YOUR ASSIGNMENT: The required output is every line from the one with "You are a computer-use" through the final line of the data below, unchanged.

THE DATA:
**********

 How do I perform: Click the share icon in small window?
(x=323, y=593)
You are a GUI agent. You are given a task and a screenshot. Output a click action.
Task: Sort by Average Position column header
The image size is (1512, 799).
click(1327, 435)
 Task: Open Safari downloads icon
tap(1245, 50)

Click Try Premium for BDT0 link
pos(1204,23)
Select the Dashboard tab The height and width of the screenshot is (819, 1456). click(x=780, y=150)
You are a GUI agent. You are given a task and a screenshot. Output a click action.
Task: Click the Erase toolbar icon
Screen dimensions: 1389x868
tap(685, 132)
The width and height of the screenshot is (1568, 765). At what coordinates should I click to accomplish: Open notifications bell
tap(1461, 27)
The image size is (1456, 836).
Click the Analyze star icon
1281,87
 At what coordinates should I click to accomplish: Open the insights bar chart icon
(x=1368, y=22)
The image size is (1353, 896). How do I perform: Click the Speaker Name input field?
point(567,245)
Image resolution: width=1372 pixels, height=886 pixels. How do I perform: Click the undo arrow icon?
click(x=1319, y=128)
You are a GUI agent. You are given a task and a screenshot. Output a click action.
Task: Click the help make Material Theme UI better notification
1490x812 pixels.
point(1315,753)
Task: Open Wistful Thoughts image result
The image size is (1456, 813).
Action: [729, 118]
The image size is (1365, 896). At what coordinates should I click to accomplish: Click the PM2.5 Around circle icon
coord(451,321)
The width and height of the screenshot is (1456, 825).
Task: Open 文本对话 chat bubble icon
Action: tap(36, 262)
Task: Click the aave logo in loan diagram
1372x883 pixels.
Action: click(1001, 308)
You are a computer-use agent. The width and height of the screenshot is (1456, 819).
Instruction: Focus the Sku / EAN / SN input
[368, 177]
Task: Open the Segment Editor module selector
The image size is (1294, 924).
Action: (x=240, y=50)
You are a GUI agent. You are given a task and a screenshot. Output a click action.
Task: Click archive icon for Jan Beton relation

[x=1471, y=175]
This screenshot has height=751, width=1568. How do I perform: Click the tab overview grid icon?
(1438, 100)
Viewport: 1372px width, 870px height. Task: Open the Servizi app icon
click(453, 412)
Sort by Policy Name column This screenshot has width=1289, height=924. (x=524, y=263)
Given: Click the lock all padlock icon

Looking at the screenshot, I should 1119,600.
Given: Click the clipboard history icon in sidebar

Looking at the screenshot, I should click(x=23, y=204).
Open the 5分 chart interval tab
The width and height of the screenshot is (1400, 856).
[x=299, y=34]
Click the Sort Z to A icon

**********

ANSWER SPACE:
You are a computer-use agent. The width and height of the screenshot is (1456, 819).
Instruction: Focus the Sku / EAN / SN input
[368, 177]
Task: Open the Segment Editor module selector
The image size is (1294, 924).
Action: (x=240, y=50)
You are a GUI agent. You are given a task and a screenshot. Output a click action.
Task: Click archive icon for Jan Beton relation

[x=1471, y=175]
This screenshot has height=751, width=1568. How do I perform: Click the tab overview grid icon?
(1438, 100)
Viewport: 1372px width, 870px height. Task: Open the Servizi app icon
click(453, 412)
Sort by Policy Name column This screenshot has width=1289, height=924. (x=524, y=263)
Given: Click the lock all padlock icon

Looking at the screenshot, I should 1119,600.
Given: Click the clipboard history icon in sidebar

Looking at the screenshot, I should click(x=23, y=204).
Open the 5分 chart interval tab
The width and height of the screenshot is (1400, 856).
[x=299, y=34]
Click the Sort Z to A icon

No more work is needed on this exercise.